FEATURING: Leonid Filatov, Vladimir Menshov, Aleksey Zharkov

PLOT: An engineer travels from Moscow to a tiny industrial town where he finds all the residents utterly bizarre, but is ordered to remain when he witnesses a suicide.

Still from ZEROGRAD (1989)

WHY IT MIGHT JOIN THE APOCRYPHA: In this ambiguous satire from the final days of the Soviet Union, engineer Varakin finds himself trapped in the purgatorial Zerograd, a not-so-wonderful Wonderland of nude secretaries, suicidal chefs, and rock n’ roll dance enthusiasts. Zerograd can be enjoyed as a weird crawl through an enclave of eccentrics, but it’s also a major historical artifact documenting the dour mood as the Soviet system tottered on the brink of collapse. The Russian identity crisis explored here continues to trouble the world to this day.

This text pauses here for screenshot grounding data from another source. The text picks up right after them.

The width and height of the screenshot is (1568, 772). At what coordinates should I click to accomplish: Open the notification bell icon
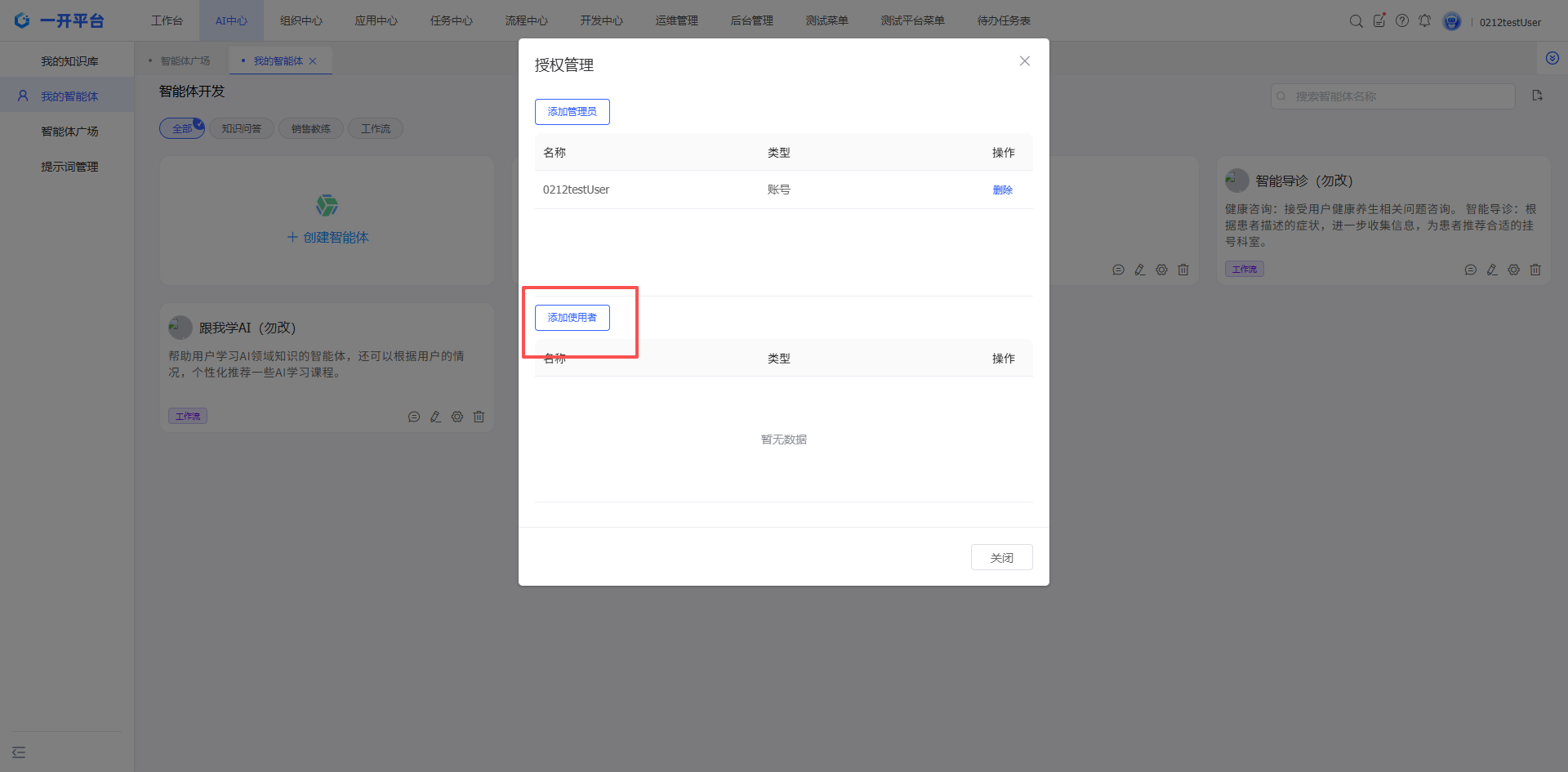1424,21
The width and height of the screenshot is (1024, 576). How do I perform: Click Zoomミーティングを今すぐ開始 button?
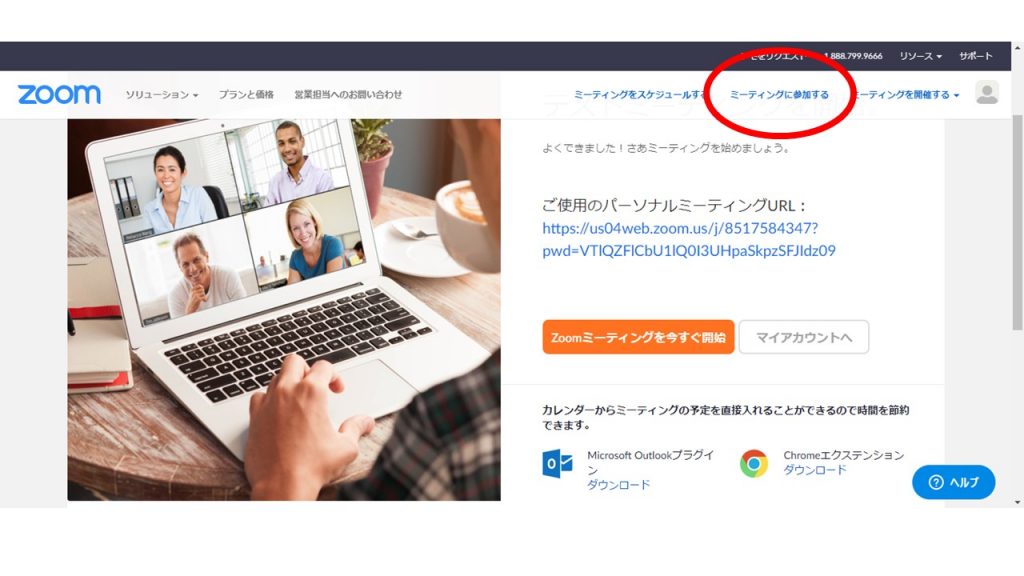638,337
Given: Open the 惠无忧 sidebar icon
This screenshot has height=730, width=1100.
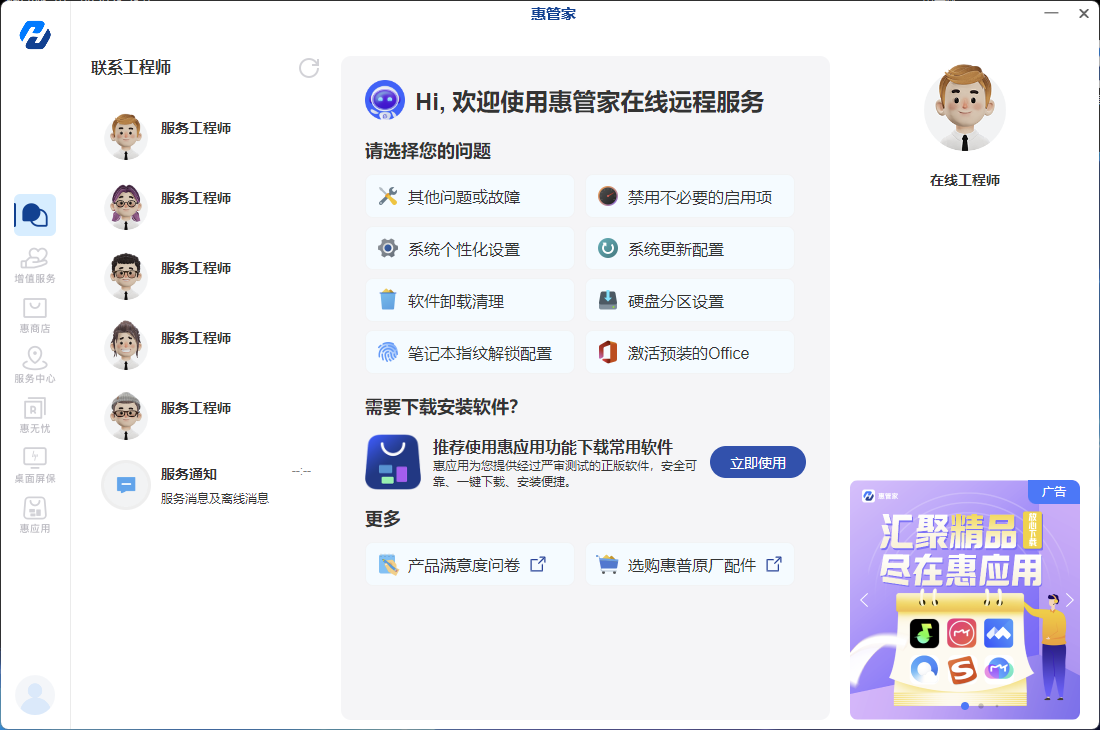Looking at the screenshot, I should (x=35, y=413).
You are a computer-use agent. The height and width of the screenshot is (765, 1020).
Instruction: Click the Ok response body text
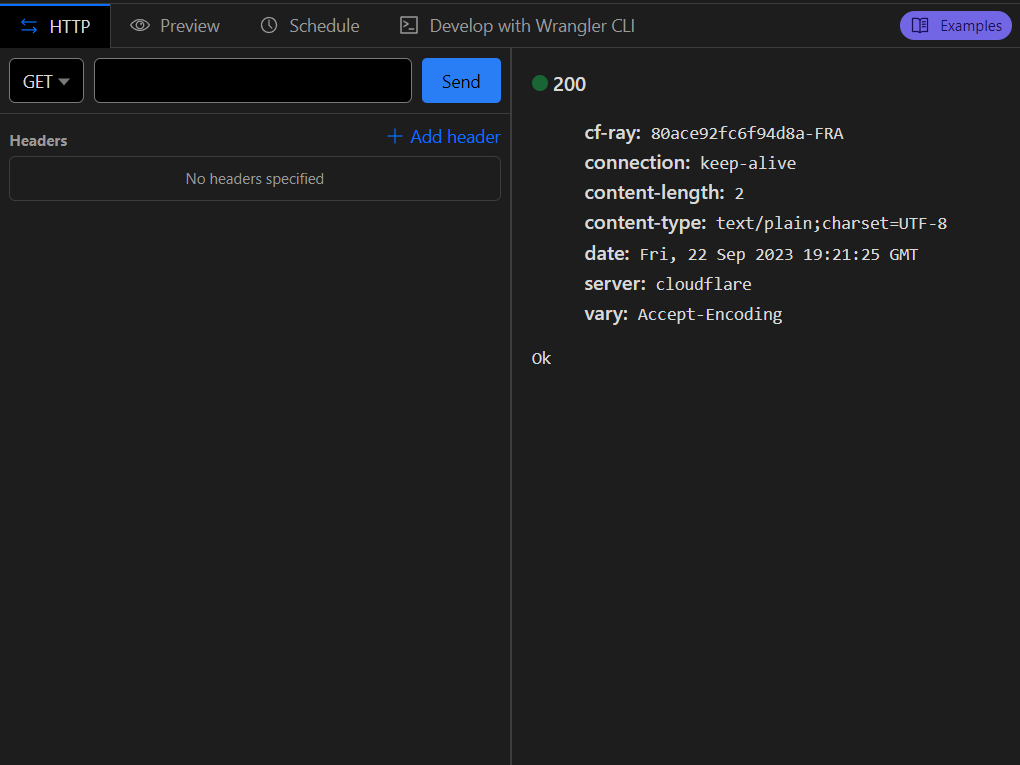tap(541, 358)
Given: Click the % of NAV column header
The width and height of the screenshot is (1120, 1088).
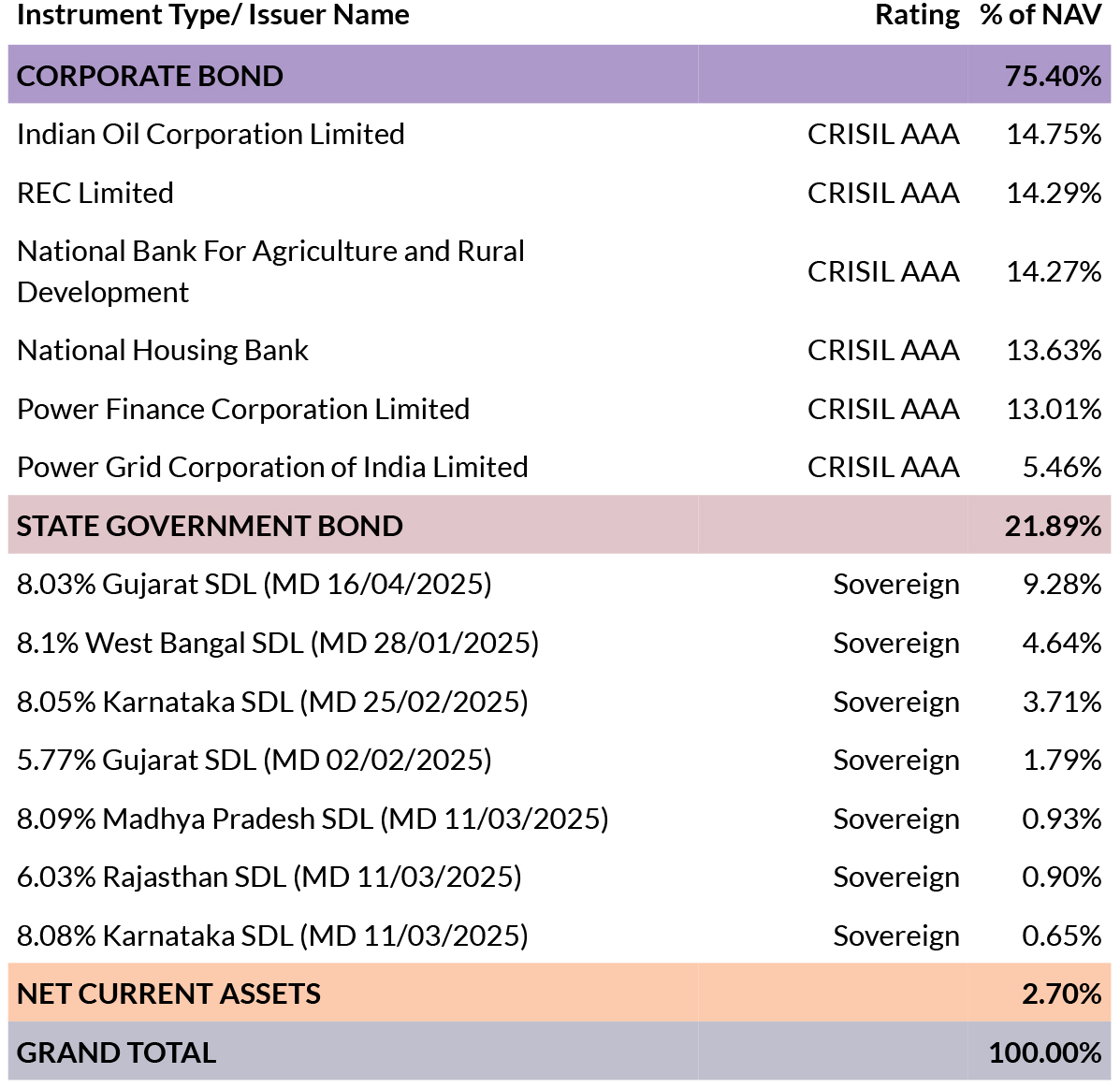Looking at the screenshot, I should point(1040,14).
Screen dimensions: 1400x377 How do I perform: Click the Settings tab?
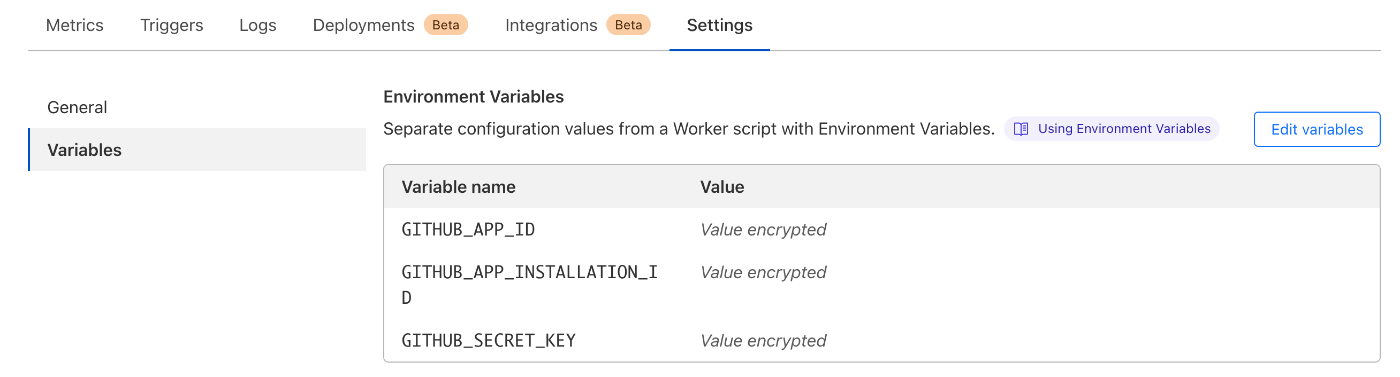720,25
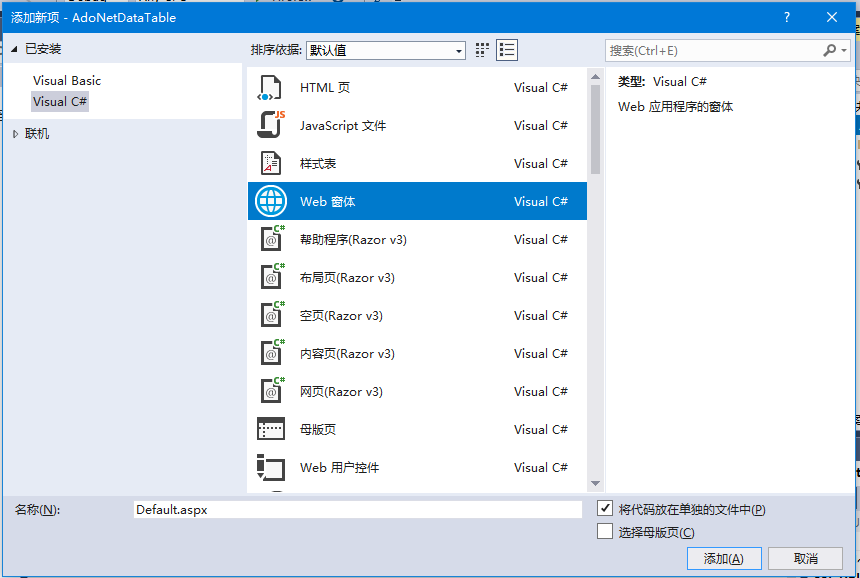Select the 母版页 master page icon
Viewport: 860px width, 578px height.
tap(271, 430)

COMMENTS: Varasky enters the nowheresville of Zerograd hoping to lodge a simple request to resize panels in air conditioners manufactured in this backwater town. This routine assignment turns out to be a never-ending low-key ordeal when he becomes witness to a suicide (or is it a murder?), which the officials view as a matter of great importance to the State. Varasky’s first hint that something’s not quite right in town comes when he finds the factory’s receptionist typing and watering plants in the nude, a fact her preoccupied boss doesn’t even notice. That’s odd, and having hopefully sorted out the air-conditioner issue in a day, Varasky’s eager to leave town. But, at dinner that night, the cook insists on serving him a desert that he has repeatedly refused to order. It’s a lovingly-crafted cake—perfectly made in the shape of Varasky’s own head. When Varasky refuses to try even a bite, the chef shoots himself. And then Varasky’s troubles begin…

Zerograd funnels Varasky through a series of absurd situations, all of which the engineer accepts with a formal protest followed by a deadpan look of resignation as he realizes it’s pointless to try to swim against the tide of the town’s insanity. Among the adventures the hapless visitor endures are a trip to the town’s subterranean history museum, where elaborate dioramas of uncannily lifelike wax figurines demonstrate moments from history that absolutely did not happen: artifacts from Trojans, Romans and Huns all improbably found in Zerograd. On the wall, a poster proclaims “The Source of Our Strength Lies in Historic Truths.” The malleability of truth to fit the State’s official position becomes one of Zerograd‘s big themes: Varasky’s personal history even seems to be rewritten to connect him to the town. He finds himself unable to leave: trains go into Zerograd, but they don’t go out. And besides, the town’s authorities have more questions for him to answer. He seems doomed to take up a permanent exile in Zerograd.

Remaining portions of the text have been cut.